_WHAT TO DO_
Can you turn the data below into a JSON list of strings, with one string for each line and no entries for blank lines?

* start *

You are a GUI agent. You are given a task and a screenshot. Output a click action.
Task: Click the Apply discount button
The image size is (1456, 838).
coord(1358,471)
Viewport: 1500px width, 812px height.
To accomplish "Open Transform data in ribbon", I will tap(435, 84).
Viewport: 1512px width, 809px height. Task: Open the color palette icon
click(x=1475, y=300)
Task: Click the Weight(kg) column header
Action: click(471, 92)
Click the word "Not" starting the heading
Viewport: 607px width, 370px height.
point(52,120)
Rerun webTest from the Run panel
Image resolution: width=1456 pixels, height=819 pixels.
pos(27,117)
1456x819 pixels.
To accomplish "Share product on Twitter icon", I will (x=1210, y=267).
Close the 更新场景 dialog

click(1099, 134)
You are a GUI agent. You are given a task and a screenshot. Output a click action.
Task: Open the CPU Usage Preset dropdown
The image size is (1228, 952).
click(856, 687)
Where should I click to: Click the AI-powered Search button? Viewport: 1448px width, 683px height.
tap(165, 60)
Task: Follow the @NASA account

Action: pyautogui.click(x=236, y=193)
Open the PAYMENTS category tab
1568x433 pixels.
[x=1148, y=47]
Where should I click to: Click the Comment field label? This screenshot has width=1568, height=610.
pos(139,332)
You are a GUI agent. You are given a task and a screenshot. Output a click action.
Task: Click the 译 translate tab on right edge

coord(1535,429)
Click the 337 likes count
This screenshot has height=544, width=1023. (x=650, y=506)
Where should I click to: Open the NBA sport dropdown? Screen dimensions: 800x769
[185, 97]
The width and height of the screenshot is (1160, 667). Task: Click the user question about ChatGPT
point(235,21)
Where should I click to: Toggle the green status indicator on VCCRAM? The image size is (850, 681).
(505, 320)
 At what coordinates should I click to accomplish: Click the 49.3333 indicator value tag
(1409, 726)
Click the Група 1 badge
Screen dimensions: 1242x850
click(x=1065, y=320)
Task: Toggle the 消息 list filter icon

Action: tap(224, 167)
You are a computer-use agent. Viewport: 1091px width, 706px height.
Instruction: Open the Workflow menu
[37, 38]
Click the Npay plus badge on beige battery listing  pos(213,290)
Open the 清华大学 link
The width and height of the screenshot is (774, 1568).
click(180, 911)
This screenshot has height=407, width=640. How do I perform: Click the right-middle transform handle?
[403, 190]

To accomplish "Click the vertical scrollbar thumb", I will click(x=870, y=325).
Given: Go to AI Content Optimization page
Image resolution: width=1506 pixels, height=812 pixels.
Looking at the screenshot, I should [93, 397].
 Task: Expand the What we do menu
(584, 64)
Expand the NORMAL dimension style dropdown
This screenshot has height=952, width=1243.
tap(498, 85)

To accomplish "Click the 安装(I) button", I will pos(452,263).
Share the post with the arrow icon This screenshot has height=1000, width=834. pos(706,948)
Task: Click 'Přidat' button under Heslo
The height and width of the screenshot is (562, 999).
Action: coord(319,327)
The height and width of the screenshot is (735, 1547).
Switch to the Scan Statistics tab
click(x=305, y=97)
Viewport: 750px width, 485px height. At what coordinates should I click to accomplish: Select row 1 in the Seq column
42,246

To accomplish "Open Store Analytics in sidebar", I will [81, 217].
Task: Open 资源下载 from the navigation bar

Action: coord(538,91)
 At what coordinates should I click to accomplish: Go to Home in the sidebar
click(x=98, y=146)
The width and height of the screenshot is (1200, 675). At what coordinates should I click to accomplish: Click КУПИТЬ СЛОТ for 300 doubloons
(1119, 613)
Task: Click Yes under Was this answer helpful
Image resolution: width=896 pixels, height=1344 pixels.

* end *

_OUTPUT FOR THIS TASK_
[
  "You are a GUI agent. You are given a task and a screenshot. Output a click action.",
  "Task: Click the Apply discount button",
  "The image size is (1456, 838).",
  "coord(1358,471)",
  "Viewport: 1500px width, 812px height.",
  "To accomplish \"Open Transform data in ribbon\", I will tap(435, 84).",
  "Viewport: 1512px width, 809px height. Task: Open the color palette icon",
  "click(x=1475, y=300)",
  "Task: Click the Weight(kg) column header",
  "Action: click(471, 92)",
  "Click the word \"Not\" starting the heading",
  "Viewport: 607px width, 370px height.",
  "point(52,120)",
  "Rerun webTest from the Run panel",
  "Image resolution: width=1456 pixels, height=819 pixels.",
  "pos(27,117)",
  "1456x819 pixels.",
  "To accomplish \"Share product on Twitter icon\", I will (x=1210, y=267).",
  "Close the 更新场景 dialog",
  "click(1099, 134)",
  "You are a GUI agent. You are given a task and a screenshot. Output a click action.",
  "Task: Open the CPU Usage Preset dropdown",
  "The image size is (1228, 952).",
  "click(856, 687)",
  "Where should I click to: Click the AI-powered Search button? Viewport: 1448px width, 683px height.",
  "tap(165, 60)",
  "Task: Follow the @NASA account",
  "Action: pyautogui.click(x=236, y=193)",
  "Open the PAYMENTS category tab",
  "1568x433 pixels.",
  "[x=1148, y=47]",
  "Where should I click to: Click the Comment field label? This screenshot has width=1568, height=610.",
  "pos(139,332)",
  "You are a GUI agent. You are given a task and a screenshot. Output a click action.",
  "Task: Click the 译 translate tab on right edge",
  "coord(1535,429)",
  "Click the 337 likes count",
  "This screenshot has height=544, width=1023. (x=650, y=506)",
  "Where should I click to: Open the NBA sport dropdown? Screen dimensions: 800x769",
  "[185, 97]",
  "The width and height of the screenshot is (1160, 667). Task: Click the user question about ChatGPT",
  "point(235,21)",
  "Where should I click to: Toggle the green status indicator on VCCRAM? The image size is (850, 681).",
  "(505, 320)",
  " At what coordinates should I click to accomplish: Click the 49.3333 indicator value tag",
  "(1409, 726)",
  "Click the Група 1 badge",
  "Screen dimensions: 1242x850",
  "click(x=1065, y=320)",
  "Task: Toggle the 消息 list filter icon",
  "Action: tap(224, 167)",
  "You are a computer-use agent. Viewport: 1091px width, 706px height.",
  "Instruction: Open the Workflow menu",
  "[37, 38]",
  "Click the Npay plus badge on beige battery listing  pos(213,290)",
  "Open the 清华大学 link",
  "The width and height of the screenshot is (774, 1568).",
  "click(180, 911)",
  "This screenshot has height=407, width=640. How do I perform: Click the right-middle transform handle?",
  "[403, 190]",
  "To accomplish \"Click the vertical scrollbar thumb\", I will click(x=870, y=325).",
  "Given: Go to AI Content Optimization page",
  "Image resolution: width=1506 pixels, height=812 pixels.",
  "Looking at the screenshot, I should [93, 397].",
  " Task: Expand the What we do menu",
  "(584, 64)",
  "Expand the NORMAL dimension style dropdown",
  "This screenshot has height=952, width=1243.",
  "tap(498, 85)",
  "To accomplish \"Click the 安装(I) button\", I will pos(452,263).",
  "Share the post with the arrow icon This screenshot has height=1000, width=834. pos(706,948)",
  "Task: Click 'Přidat' button under Heslo",
  "The height and width of the screenshot is (562, 999).",
  "Action: coord(319,327)",
  "The height and width of the screenshot is (735, 1547).",
  "Switch to the Scan Statistics tab",
  "click(x=305, y=97)",
  "Viewport: 750px width, 485px height. At what coordinates should I click to accomplish: Select row 1 in the Seq column",
  "42,246",
  "To accomplish \"Open Store Analytics in sidebar\", I will [81, 217].",
  "Task: Open 资源下载 from the navigation bar",
  "Action: coord(538,91)",
  " At what coordinates should I click to accomplish: Go to Home in the sidebar",
  "click(x=98, y=146)",
  "The width and height of the screenshot is (1200, 675). At what coordinates should I click to accomplish: Click КУПИТЬ СЛОТ for 300 doubloons",
  "(1119, 613)",
  "Task: Click Yes under Was this answer helpful",
  "Image resolution: width=896 pixels, height=1344 pixels."
]